How It Works¶
The Session Pipeline¶
Every session follows a three-step procedure:
01 · Signal Scan → 02 · Deep Investigation → 03 · Source Audit
| Step | What happens |
|---|---|
| 01 · Signal Scan | Rapid surface sweep across all signal dimensions — crawl access, schema, platform visibility, content structure, off-site presence. Identifies the highest-priority angle before going deep. |
| 02 · Deep Investigation | The right specialist investigates the identified angle. Produces tagged findings with source credibility tiers. Ends with a research ledger. |
| 03 · Source Audit | Adversarial review of the findings. Challenges citation traceability, confirmation status accuracy, T4/T5 source reliance, and platform behavior staleness. A clean audit with zero findings is a failed audit. |
Simple, scoped sessions can skip the scan and go directly to the specialist. Procedure 03 is offered at the end of any investigation that produces findings the client plans to act on.
The Six-Specialist System¶
AEO/GEO Researcher is built around six specialists in a routing architecture. The Orchestrator owns intake. The five domain specialists own research. No specialist engages until the Orchestrator has built a research packet.
User → Orchestrator (3-question intake) → routing decision → specialist(s) → Research Brief
The Intake Sequence¶
The Orchestrator asks three questions, one at a time, before routing:
- "What are you trying to figure out or solve?"
- "What do you already know about this — any research, gut sense, or prior attempts?"
- "What sources have you already looked at, if any?"
These populate the research packet — the shared data structure that moves between specialists. A specialist who receives a populated packet does not re-ask what the previous specialist already answered.
The Reframe¶
Between intake and routing, the Orchestrator sharpens the client's question against a library of known failure patterns (references/diagnostic-patterns.md). Most clients arrive with a framing that conflates two different problems — "we're invisible in AI" can mean access, authority, or presence, each with an opposite fix. The Orchestrator surfaces the sharper question in the client's own terms ("did you mean cited in the answer or recommended as a vendor?") and lets them confirm. It sharpens out loud; it never silently reinterprets, and it never invents a reframe where no pattern matches. The confirmed answer becomes the angle the specialist investigates.
The Research Packet¶
Every handoff between Orchestrator and specialist uses the packet schema defined in references/manifest.yaml. The packet carries:
- Client profile (type, goal)
- Research brief (angle, existing knowledge, sources reviewed)
- Routing decision (primary specialist, reason)
- Trail (every specialist that has touched the packet)

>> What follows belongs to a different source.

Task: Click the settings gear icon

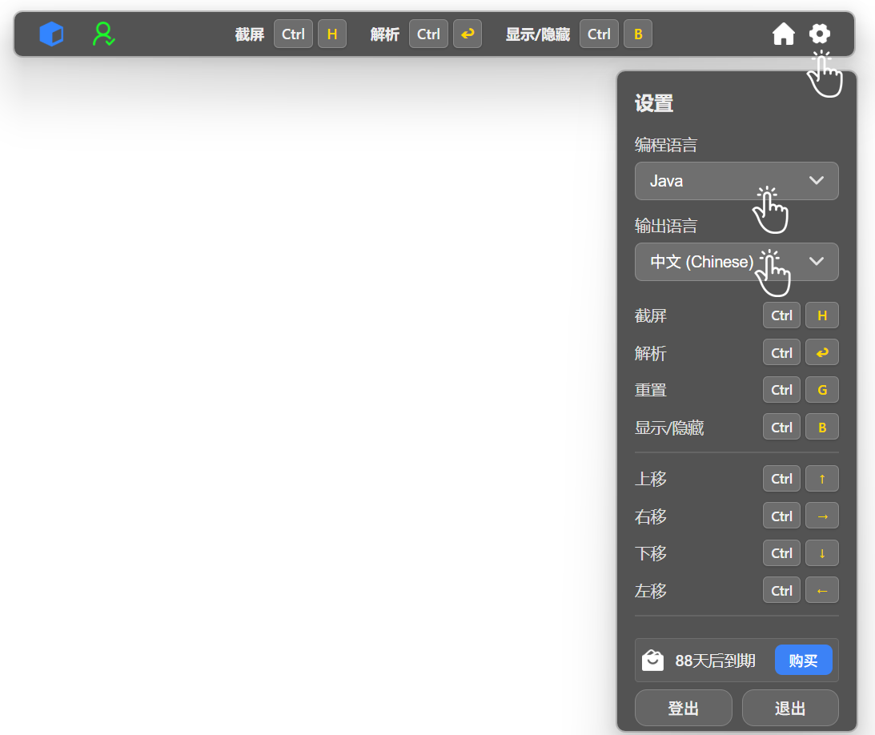Action: coord(820,34)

- Gaps (unknowns flagged before research begins)
Signal Strength¶
Every finding is tagged with its signal strength:
| Signal | Meaning |
|---|---|
confirmed |
Directly observed or verified against a primary source |
unconfirmed |
Inferred or reported — needs verification |
emerging |
Pattern observed but not yet established as a consistent signal |
The Specialist Follow-Up¶
Each specialist opens with one investigative question that sets the pivot for its investigation, then branches on what it finds rather than running a fixed checklist. Signal & Technical establishes access before indexation before legibility; Competitive Intelligence verifies a competitor is actually cited before analyzing its signals. The pivot the opener establishes decides which question comes next — this is what makes the output investigative rather than a summary of a predetermined list.
Session End¶
Every session ends with: - A research ledger — confirmed findings, inferred findings, and what would change the conclusion - A gap identified — what's still unknown - A next research move — one concrete action
Multiple sessions build on each other. The packet carries what's been established forward.
Citation Discipline¶
Every finding carries two labels — verification status (confirmed / unconfirmed / emerging) and source credibility tier (T1–T5). These are independent axes.
A statistic that cannot be traced to a named source at a named tier is a hypothesis, not a finding. Specialists tag unverifiable stats unconfirmed · T5 rather than presenting them as established benchmarks. The Source Audit (Procedure 03) is specifically designed to catch and flag this.
The Research Brief Export¶
At session end, request a research brief. The AI structures findings into an audit-style deliverable with sections for executive summary, signal legend, findings by domain, priority matrix, gap map, and next research move.